What this task involves:
Your response should consist of every record, exactly as given.

Dataset entries:
----------
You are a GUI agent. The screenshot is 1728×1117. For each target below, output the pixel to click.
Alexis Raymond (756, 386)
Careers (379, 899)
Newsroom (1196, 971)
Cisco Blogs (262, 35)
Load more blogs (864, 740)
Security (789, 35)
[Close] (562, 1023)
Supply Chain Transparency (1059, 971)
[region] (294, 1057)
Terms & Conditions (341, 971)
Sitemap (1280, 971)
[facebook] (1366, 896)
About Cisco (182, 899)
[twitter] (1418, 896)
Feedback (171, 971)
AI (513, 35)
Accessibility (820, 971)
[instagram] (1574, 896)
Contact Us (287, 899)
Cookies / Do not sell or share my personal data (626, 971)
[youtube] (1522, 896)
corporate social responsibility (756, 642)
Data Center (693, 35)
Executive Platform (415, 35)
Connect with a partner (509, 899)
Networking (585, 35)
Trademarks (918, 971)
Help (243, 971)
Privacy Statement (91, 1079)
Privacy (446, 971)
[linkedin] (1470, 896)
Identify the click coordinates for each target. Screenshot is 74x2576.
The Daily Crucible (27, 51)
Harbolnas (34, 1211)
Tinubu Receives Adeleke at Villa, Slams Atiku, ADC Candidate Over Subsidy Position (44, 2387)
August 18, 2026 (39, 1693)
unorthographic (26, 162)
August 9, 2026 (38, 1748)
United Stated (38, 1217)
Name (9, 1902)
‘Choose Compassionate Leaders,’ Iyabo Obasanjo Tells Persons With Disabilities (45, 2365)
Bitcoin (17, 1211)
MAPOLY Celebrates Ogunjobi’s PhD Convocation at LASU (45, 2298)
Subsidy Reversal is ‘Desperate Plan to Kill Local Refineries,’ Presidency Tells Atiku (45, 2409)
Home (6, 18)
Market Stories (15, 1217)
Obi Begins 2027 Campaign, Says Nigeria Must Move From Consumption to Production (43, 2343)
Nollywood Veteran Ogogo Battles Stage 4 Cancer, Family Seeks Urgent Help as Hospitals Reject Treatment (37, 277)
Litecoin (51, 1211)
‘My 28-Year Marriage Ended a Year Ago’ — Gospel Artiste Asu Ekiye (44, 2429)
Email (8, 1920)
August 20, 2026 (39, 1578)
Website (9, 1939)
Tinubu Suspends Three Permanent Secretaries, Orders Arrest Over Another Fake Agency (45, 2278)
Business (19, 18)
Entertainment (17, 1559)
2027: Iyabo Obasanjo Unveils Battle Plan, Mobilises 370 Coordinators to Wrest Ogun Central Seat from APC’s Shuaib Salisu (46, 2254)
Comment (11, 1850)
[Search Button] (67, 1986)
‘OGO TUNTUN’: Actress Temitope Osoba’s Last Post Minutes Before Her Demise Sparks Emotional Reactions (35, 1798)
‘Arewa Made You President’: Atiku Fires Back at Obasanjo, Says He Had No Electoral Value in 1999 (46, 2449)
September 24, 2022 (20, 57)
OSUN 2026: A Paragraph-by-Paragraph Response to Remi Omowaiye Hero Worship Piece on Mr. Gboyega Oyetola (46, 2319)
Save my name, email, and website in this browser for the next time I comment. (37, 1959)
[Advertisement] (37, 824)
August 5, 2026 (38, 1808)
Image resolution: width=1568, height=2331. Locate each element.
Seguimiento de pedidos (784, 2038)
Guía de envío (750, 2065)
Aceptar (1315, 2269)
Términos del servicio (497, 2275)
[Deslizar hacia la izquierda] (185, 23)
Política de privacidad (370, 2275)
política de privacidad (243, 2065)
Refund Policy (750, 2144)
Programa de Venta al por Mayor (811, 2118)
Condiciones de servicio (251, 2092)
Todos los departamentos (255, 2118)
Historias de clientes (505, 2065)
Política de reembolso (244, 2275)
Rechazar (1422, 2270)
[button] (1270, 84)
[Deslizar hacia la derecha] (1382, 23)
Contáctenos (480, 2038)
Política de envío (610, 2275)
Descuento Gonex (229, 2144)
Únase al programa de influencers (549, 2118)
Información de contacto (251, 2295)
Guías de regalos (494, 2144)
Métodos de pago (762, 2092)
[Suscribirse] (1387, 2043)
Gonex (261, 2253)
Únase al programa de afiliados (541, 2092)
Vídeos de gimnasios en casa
----------
Your response:
You are a GUI agent. The screenshot is 1728×1117. For each target below, output the pixel to click.
Alexis Raymond (756, 386)
Careers (379, 899)
Newsroom (1196, 971)
Cisco Blogs (262, 35)
Load more blogs (864, 740)
Security (789, 35)
[Close] (562, 1023)
Supply Chain Transparency (1059, 971)
[region] (294, 1057)
Terms & Conditions (341, 971)
Sitemap (1280, 971)
[facebook] (1366, 896)
About Cisco (182, 899)
[twitter] (1418, 896)
Feedback (171, 971)
AI (513, 35)
Accessibility (820, 971)
[instagram] (1574, 896)
Contact Us (287, 899)
Cookies / Do not sell or share my personal data (626, 971)
[youtube] (1522, 896)
corporate social responsibility (756, 642)
Data Center (693, 35)
Executive Platform (415, 35)
Connect with a partner (509, 899)
Networking (585, 35)
Trademarks (918, 971)
Help (243, 971)
Privacy Statement (91, 1079)
Privacy (446, 971)
[linkedin] (1470, 896)
Identify the click coordinates for each target. Screenshot is 74x2576.
The Daily Crucible (27, 51)
Harbolnas (34, 1211)
Tinubu Receives Adeleke at Villa, Slams Atiku, ADC Candidate Over Subsidy Position (44, 2387)
August 18, 2026 (39, 1693)
unorthographic (26, 162)
August 9, 2026 (38, 1748)
United Stated (38, 1217)
Name (9, 1902)
‘Choose Compassionate Leaders,’ Iyabo Obasanjo Tells Persons With Disabilities (45, 2365)
Bitcoin (17, 1211)
MAPOLY Celebrates Ogunjobi’s PhD Convocation at LASU (45, 2298)
Subsidy Reversal is ‘Desperate Plan to Kill Local Refineries,’ Presidency Tells Atiku (45, 2409)
Home (6, 18)
Market Stories (15, 1217)
Obi Begins 2027 Campaign, Says Nigeria Must Move From Consumption to Production (43, 2343)
Nollywood Veteran Ogogo Battles Stage 4 Cancer, Family Seeks Urgent Help as Hospitals Reject Treatment (37, 277)
Litecoin (51, 1211)
‘My 28-Year Marriage Ended a Year Ago’ — Gospel Artiste Asu Ekiye (44, 2429)
Email (8, 1920)
August 20, 2026 (39, 1578)
Website (9, 1939)
Tinubu Suspends Three Permanent Secretaries, Orders Arrest Over Another Fake Agency (45, 2278)
Business (19, 18)
Entertainment (17, 1559)
2027: Iyabo Obasanjo Unveils Battle Plan, Mobilises 370 Coordinators to Wrest Ogun Central Seat from APC’s Shuaib Salisu (46, 2254)
Comment (11, 1850)
[Search Button] (67, 1986)
‘OGO TUNTUN’: Actress Temitope Osoba’s Last Post Minutes Before Her Demise Sparks Emotional Reactions (35, 1798)
‘Arewa Made You President’: Atiku Fires Back at Obasanjo, Says He Had No Electoral Value in 1999 (46, 2449)
September 24, 2022 (20, 57)
OSUN 2026: A Paragraph-by-Paragraph Response to Remi Omowaiye Hero Worship Piece on Mr. Gboyega Oyetola (46, 2319)
Save my name, email, and website in this browser for the next time I comment. (37, 1959)
[Advertisement] (37, 824)
August 5, 2026 (38, 1808)
Image resolution: width=1568, height=2331. Locate each element.
Seguimiento de pedidos (784, 2038)
Guía de envío (750, 2065)
Aceptar (1315, 2269)
Términos del servicio (497, 2275)
[Deslizar hacia la izquierda] (185, 23)
Política de privacidad (370, 2275)
política de privacidad (243, 2065)
Refund Policy (750, 2144)
Programa de Venta al por Mayor (811, 2118)
Condiciones de servicio (251, 2092)
Todos los departamentos (255, 2118)
Historias de clientes (505, 2065)
Política de reembolso (244, 2275)
Rechazar (1422, 2270)
[button] (1270, 84)
[Deslizar hacia la derecha] (1382, 23)
Contáctenos (480, 2038)
Política de envío (610, 2275)
Descuento Gonex (229, 2144)
Únase al programa de influencers (549, 2118)
Información de contacto (251, 2295)
Guías de regalos (494, 2144)
Métodos de pago (762, 2092)
[Suscribirse] (1387, 2043)
Gonex (261, 2253)
Únase al programa de afiliados (541, 2092)
Vídeos de gimnasios en casa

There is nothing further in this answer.